PPP yet to finalise PM's name, Fahim frontrunner
PPP yet to finalise PM's name, Fahim frontrunner
Amin Fahim emerges frontrunner for the PM's post from PPP.

Islamabad: The newly-elected Parliamentarians of Pakistan People's Party met on Friday and discussed Thursday night's decision taken by PPP Co-Chairman Asif Ali Zardari and PML-N's Nawaz Sharif to form a 'National Consensus Government', but no name emerged from the meeting for the prime minister's post.

Party sources, however, said the MPs discussed the name of Makhdoom Amin Fahim, the 68-year-old Vice-President of Benazir Bhutto's party, and a few other probables as possible PM candidates.

However, no final decision has been taken yet, party sources said.

The meeting was expected to endorse Zardari as party candidate from Benazir's constituency in Larkana, Sindh. But no formal announcement was made in this regard. A byelection in the constituency is due in the next few days.

The meet lasting two hours was convened to formalise the deal between the PPP and PML-N.

The PML-N has already made it clear that the Prime Minister will be from the PPP. "We are waiting for them to nominate a suitable member of the National Assembly," PTI quoted PML-N Joint Secretary Siddique-ul-Farooq as saying.

Zardari and Sharif are immediately not eligible to be premier because they are not MPs.

Apart from Amin Fahim, the names of PPP's Punjab Province President and former Federal minister Shah Mehmood Quereshi, senior leader Yousuf Reza Gillani and firebrand lawyer Aitaz Ahsan were also doing the rounds for the top post.

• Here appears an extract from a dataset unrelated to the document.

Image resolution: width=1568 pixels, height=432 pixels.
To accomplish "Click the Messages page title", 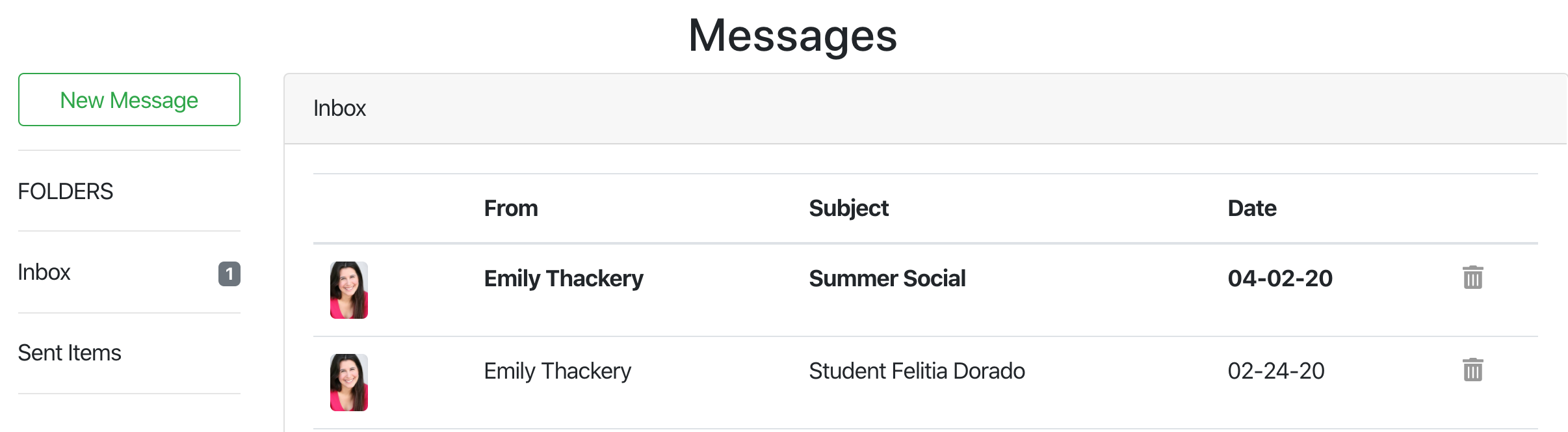I will (792, 35).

Meanwhile, as the two parties prepare to form a new government in Pakistan, there doesn't seem to be much consensus on the issue of impeachment of President Pervez Musharraf.

Nawaz Sharif, a vocal opponent of Musharraf, has been meeting a few European ambassadors in the past few days in an effort to gather support against Musharraf.

The ruling party, PML(Q), which backed President Pervez Musharraf, meanwhile, has described the PPP-PML(N) coalition as a 'marriage of convenience' and said it doubts if the new alliance would be stable.

Pervez Musharraf, on the other hand, said in a signed article in the Washington Post that he would work closely with the new Parliament.